I turned to Andy Newberg, who was standing with us in a small examination room at the hospital. Newberg was listening intently.
“I’m curious, Andy, what would that kind of practice do to the brain?” I asked.
“Well, some of the research we have been doing suggests that when people are engaged in practices over a long period of time, it does ultimately alter how the person’s brain functions,” Newberg responded. “As one does a particular practice or a particular task over and over, that becomes more and more written into the neural connections of the brain. So the more you focus on something, whether it’s math or auto racing or football or God, the more that becomes your reality.”
I glanced at Scott to see if he picked up the ambivalence in Newberg’s response: God may be “your reality” and still be imaginary. The belief in God may shape your worldview, and your brain, in the same way Harry Potter books shape the brains and imaginations of children. But no one would argue that a wizard like Harry Potter actually exists.
I put the question to Newberg more explicitly:“When people pray, do they connect to God or tap into a dimension outside of their bodies?”
Newberg was prepared with a careful answer.
“Well, it comes down to belief systems,” he said. “When a
religious person
looks at our brain scans, they say, ‘Ah, that’s where God has an interaction with me.’An
atheist
looks at the data and says,‘There it is. It’s nothing more than what’s in your brain.’ Even if I do a brain scan of somebody who tells me that they’ve seen God, that scan only tells me what their brain was doing when they had that experience, and it doesn’t tell me whether or not they actually did see God.”
In fact, Newberg is undecided as to whether brain images reveal there is a God or not. Materialists would say that brain scans prove that prayer is a physical process, nothing more; there is no need to bring an external Being into the equation. But Newberg points out that brain scans do not necessarily exclude an external being. Say you are eating a piece of apple pie, just out of the oven, topped with melting vanilla ice cream. If Newberg took a brain scan of you as you bit into the pie, various parts of your brain would light up—the areas that register smell, taste, form, and shape, as would the area that recalls the memory of the time you tasted pie this good, at the county fair when you were six years old. The parts of the brain not involved with the task would go dark.Who knows? You may even lose a sense of self in this ecstatic culinary moment. But just because your brain is activated in a certain way, does that mean the apple pie isn’t real? Of course it’s real. And just because Scott McDermott’s prayers correlate to brain activity, does that mean God is mere illusion?
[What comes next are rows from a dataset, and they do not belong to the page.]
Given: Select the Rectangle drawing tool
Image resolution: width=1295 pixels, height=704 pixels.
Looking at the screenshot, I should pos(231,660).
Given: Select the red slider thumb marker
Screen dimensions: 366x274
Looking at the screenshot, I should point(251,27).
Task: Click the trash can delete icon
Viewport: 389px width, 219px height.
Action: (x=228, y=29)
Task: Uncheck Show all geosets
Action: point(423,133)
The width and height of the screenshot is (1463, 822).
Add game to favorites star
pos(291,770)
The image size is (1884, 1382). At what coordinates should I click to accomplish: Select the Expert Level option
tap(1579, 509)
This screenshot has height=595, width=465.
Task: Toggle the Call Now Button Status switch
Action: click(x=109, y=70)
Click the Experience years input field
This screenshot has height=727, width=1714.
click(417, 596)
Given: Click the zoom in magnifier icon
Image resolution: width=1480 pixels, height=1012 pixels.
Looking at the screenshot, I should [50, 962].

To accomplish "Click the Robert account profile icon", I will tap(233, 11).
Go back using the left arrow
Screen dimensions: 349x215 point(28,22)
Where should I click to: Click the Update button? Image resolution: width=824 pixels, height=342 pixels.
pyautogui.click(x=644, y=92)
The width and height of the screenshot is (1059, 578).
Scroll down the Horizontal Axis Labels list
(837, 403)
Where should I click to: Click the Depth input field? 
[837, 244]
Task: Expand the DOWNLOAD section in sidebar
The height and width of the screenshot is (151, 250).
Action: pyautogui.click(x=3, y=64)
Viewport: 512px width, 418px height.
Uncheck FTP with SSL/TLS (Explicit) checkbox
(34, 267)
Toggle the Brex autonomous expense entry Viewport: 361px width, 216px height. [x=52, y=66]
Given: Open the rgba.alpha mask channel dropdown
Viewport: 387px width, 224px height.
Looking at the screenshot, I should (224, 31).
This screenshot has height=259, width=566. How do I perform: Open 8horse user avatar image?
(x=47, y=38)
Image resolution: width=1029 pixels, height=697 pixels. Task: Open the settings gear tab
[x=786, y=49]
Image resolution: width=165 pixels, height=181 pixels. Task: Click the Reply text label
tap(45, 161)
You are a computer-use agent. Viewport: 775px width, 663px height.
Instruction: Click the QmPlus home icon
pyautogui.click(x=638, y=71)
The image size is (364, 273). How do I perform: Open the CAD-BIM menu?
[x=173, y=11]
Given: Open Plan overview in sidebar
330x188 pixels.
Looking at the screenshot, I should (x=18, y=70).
Newberg then announced it was time for the study to begin. He closed the door and instructed Scott to relax on a metal bed in the sterile, cool room as a nurse inserted a catheter into his arm. They dimmed the lights. After ten minutes, Newberg tiptoed into the room and started the IV. A radioactive tracer began to flow into Scott’s arm and up to his brain. After the tracer had set, Newberg led Scott to the brain imaging machine, which would take a snapshot of Scott’s brain.